_Exercise brief_. Rewrite the entries below, swapping every "GUI agent" for "screen agent" and leaving everything else unchanged.

_Dataset records_.

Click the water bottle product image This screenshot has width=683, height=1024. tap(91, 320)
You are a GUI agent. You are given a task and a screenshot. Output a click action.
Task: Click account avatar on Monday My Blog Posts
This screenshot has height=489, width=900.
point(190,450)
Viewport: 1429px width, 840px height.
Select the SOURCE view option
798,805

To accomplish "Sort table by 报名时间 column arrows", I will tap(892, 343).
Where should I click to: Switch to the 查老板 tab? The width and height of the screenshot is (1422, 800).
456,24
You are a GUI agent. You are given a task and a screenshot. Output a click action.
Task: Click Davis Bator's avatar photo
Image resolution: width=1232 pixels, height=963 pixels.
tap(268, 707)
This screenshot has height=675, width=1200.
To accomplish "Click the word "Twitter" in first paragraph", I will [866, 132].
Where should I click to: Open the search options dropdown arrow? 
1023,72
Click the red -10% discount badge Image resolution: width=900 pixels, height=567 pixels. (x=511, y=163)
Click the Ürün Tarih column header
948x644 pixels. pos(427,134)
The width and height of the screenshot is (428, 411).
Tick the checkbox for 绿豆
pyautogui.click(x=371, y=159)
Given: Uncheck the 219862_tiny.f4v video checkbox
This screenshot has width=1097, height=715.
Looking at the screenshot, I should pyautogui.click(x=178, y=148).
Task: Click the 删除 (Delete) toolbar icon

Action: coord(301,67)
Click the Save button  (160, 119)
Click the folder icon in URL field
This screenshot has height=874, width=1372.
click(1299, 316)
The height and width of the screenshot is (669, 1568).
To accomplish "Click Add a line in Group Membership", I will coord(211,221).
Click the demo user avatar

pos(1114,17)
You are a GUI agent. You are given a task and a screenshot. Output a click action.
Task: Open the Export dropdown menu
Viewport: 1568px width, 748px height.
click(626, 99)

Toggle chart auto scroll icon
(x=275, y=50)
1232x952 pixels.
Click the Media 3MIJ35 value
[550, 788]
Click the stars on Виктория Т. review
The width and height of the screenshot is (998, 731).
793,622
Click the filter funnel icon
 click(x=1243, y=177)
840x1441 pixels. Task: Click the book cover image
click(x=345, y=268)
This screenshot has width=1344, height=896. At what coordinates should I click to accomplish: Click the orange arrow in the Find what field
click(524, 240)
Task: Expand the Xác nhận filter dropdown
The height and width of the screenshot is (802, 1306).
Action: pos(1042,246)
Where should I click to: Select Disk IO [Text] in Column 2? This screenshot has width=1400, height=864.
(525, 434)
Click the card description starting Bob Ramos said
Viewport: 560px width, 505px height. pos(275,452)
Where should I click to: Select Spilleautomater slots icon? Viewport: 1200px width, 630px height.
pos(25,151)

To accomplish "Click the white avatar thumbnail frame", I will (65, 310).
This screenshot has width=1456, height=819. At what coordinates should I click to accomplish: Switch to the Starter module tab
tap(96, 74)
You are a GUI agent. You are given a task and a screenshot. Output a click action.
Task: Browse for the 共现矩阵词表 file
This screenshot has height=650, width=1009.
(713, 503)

_Task result_.
Click the water bottle product image This screenshot has width=683, height=1024. tap(91, 320)
You are a screen agent. You are given a task and a screenshot. Output a click action.
Task: Click account avatar on Monday My Blog Posts
This screenshot has height=489, width=900.
point(190,450)
Viewport: 1429px width, 840px height.
Select the SOURCE view option
798,805

To accomplish "Sort table by 报名时间 column arrows", I will tap(892, 343).
Where should I click to: Switch to the 查老板 tab? The width and height of the screenshot is (1422, 800).
456,24
You are a screen agent. You are given a task and a screenshot. Output a click action.
Task: Click Davis Bator's avatar photo
Image resolution: width=1232 pixels, height=963 pixels.
tap(268, 707)
This screenshot has height=675, width=1200.
To accomplish "Click the word "Twitter" in first paragraph", I will [866, 132].
Where should I click to: Open the search options dropdown arrow? 
1023,72
Click the red -10% discount badge Image resolution: width=900 pixels, height=567 pixels. (x=511, y=163)
Click the Ürün Tarih column header
948x644 pixels. pos(427,134)
The width and height of the screenshot is (428, 411).
Tick the checkbox for 绿豆
pyautogui.click(x=371, y=159)
Given: Uncheck the 219862_tiny.f4v video checkbox
This screenshot has width=1097, height=715.
Looking at the screenshot, I should pyautogui.click(x=178, y=148).
Task: Click the 删除 (Delete) toolbar icon

Action: coord(301,67)
Click the Save button  (160, 119)
Click the folder icon in URL field
This screenshot has height=874, width=1372.
click(1299, 316)
The height and width of the screenshot is (669, 1568).
To accomplish "Click Add a line in Group Membership", I will coord(211,221).
Click the demo user avatar

pos(1114,17)
You are a screen agent. You are given a task and a screenshot. Output a click action.
Task: Open the Export dropdown menu
Viewport: 1568px width, 748px height.
click(626, 99)

Toggle chart auto scroll icon
(x=275, y=50)
1232x952 pixels.
Click the Media 3MIJ35 value
[550, 788]
Click the stars on Виктория Т. review
The width and height of the screenshot is (998, 731).
793,622
Click the filter funnel icon
 click(x=1243, y=177)
840x1441 pixels. Task: Click the book cover image
click(x=345, y=268)
This screenshot has width=1344, height=896. At what coordinates should I click to accomplish: Click the orange arrow in the Find what field
click(524, 240)
Task: Expand the Xác nhận filter dropdown
The height and width of the screenshot is (802, 1306).
Action: pos(1042,246)
Where should I click to: Select Disk IO [Text] in Column 2? This screenshot has width=1400, height=864.
(525, 434)
Click the card description starting Bob Ramos said
Viewport: 560px width, 505px height. pos(275,452)
Where should I click to: Select Spilleautomater slots icon? Viewport: 1200px width, 630px height.
pos(25,151)

To accomplish "Click the white avatar thumbnail frame", I will (65, 310).
This screenshot has width=1456, height=819. At what coordinates should I click to accomplish: Switch to the Starter module tab
tap(96, 74)
You are a screen agent. You are given a task and a screenshot. Output a click action.
Task: Browse for the 共现矩阵词表 file
This screenshot has height=650, width=1009.
(713, 503)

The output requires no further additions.